:: Data for this exercise ::

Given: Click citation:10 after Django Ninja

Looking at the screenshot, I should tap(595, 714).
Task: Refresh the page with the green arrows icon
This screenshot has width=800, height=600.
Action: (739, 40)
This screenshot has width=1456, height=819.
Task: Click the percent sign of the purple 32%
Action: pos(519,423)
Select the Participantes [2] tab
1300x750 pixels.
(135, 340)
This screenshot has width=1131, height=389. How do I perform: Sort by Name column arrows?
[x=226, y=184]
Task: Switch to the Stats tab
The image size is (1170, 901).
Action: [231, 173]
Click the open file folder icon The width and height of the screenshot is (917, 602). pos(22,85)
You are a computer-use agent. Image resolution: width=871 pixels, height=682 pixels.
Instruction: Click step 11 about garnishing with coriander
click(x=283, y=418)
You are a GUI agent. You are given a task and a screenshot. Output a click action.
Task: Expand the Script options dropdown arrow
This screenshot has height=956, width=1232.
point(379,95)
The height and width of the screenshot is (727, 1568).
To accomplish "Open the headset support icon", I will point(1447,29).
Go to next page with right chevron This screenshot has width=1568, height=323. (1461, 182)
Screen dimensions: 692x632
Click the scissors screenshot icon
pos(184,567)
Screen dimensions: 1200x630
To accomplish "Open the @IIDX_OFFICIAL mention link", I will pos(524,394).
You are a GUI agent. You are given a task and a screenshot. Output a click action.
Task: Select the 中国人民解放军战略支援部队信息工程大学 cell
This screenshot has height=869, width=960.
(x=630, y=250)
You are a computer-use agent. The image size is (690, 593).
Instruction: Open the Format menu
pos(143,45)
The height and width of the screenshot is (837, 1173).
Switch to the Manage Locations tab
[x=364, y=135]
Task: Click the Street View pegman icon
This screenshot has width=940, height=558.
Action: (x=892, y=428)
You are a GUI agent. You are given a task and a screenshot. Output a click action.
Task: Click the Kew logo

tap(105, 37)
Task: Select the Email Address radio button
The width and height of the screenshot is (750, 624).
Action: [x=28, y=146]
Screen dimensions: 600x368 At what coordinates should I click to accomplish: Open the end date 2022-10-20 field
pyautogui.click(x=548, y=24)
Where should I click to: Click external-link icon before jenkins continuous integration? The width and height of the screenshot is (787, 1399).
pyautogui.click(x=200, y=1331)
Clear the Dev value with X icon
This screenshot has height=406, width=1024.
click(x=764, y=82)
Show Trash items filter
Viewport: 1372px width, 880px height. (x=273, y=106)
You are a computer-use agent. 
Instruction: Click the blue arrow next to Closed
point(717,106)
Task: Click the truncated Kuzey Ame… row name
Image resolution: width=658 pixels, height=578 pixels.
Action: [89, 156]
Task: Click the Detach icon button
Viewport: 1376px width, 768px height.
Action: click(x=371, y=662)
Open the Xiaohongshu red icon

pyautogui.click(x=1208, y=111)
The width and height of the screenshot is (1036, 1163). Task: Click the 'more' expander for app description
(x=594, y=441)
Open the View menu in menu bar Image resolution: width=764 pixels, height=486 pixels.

:::

Exercise
Print every record above once more, exactly as written.

Task result
Given: Click citation:10 after Django Ninja

Looking at the screenshot, I should tap(595, 714).
Task: Refresh the page with the green arrows icon
This screenshot has width=800, height=600.
Action: (739, 40)
This screenshot has width=1456, height=819.
Task: Click the percent sign of the purple 32%
Action: pos(519,423)
Select the Participantes [2] tab
1300x750 pixels.
(135, 340)
This screenshot has width=1131, height=389. How do I perform: Sort by Name column arrows?
[x=226, y=184]
Task: Switch to the Stats tab
The image size is (1170, 901).
Action: [231, 173]
Click the open file folder icon The width and height of the screenshot is (917, 602). pos(22,85)
You are a computer-use agent. Image resolution: width=871 pixels, height=682 pixels.
Instruction: Click step 11 about garnishing with coriander
click(x=283, y=418)
You are a GUI agent. You are given a task and a screenshot. Output a click action.
Task: Expand the Script options dropdown arrow
This screenshot has height=956, width=1232.
point(379,95)
The height and width of the screenshot is (727, 1568).
To accomplish "Open the headset support icon", I will point(1447,29).
Go to next page with right chevron This screenshot has width=1568, height=323. (1461, 182)
Screen dimensions: 692x632
Click the scissors screenshot icon
pos(184,567)
Screen dimensions: 1200x630
To accomplish "Open the @IIDX_OFFICIAL mention link", I will pos(524,394).
You are a GUI agent. You are given a task and a screenshot. Output a click action.
Task: Select the 中国人民解放军战略支援部队信息工程大学 cell
This screenshot has height=869, width=960.
(x=630, y=250)
You are a computer-use agent. The image size is (690, 593).
Instruction: Open the Format menu
pos(143,45)
The height and width of the screenshot is (837, 1173).
Switch to the Manage Locations tab
[x=364, y=135]
Task: Click the Street View pegman icon
This screenshot has width=940, height=558.
Action: (x=892, y=428)
You are a GUI agent. You are given a task and a screenshot. Output a click action.
Task: Click the Kew logo

tap(105, 37)
Task: Select the Email Address radio button
The width and height of the screenshot is (750, 624).
Action: [x=28, y=146]
Screen dimensions: 600x368 At what coordinates should I click to accomplish: Open the end date 2022-10-20 field
pyautogui.click(x=548, y=24)
Where should I click to: Click external-link icon before jenkins continuous integration? The width and height of the screenshot is (787, 1399).
pyautogui.click(x=200, y=1331)
Clear the Dev value with X icon
This screenshot has height=406, width=1024.
click(x=764, y=82)
Show Trash items filter
Viewport: 1372px width, 880px height. (x=273, y=106)
You are a computer-use agent. 
Instruction: Click the blue arrow next to Closed
point(717,106)
Task: Click the truncated Kuzey Ame… row name
Image resolution: width=658 pixels, height=578 pixels.
Action: [89, 156]
Task: Click the Detach icon button
Viewport: 1376px width, 768px height.
Action: click(x=371, y=662)
Open the Xiaohongshu red icon

pyautogui.click(x=1208, y=111)
The width and height of the screenshot is (1036, 1163). Task: Click the 'more' expander for app description
(x=594, y=441)
Open the View menu in menu bar Image resolution: width=764 pixels, height=486 pixels.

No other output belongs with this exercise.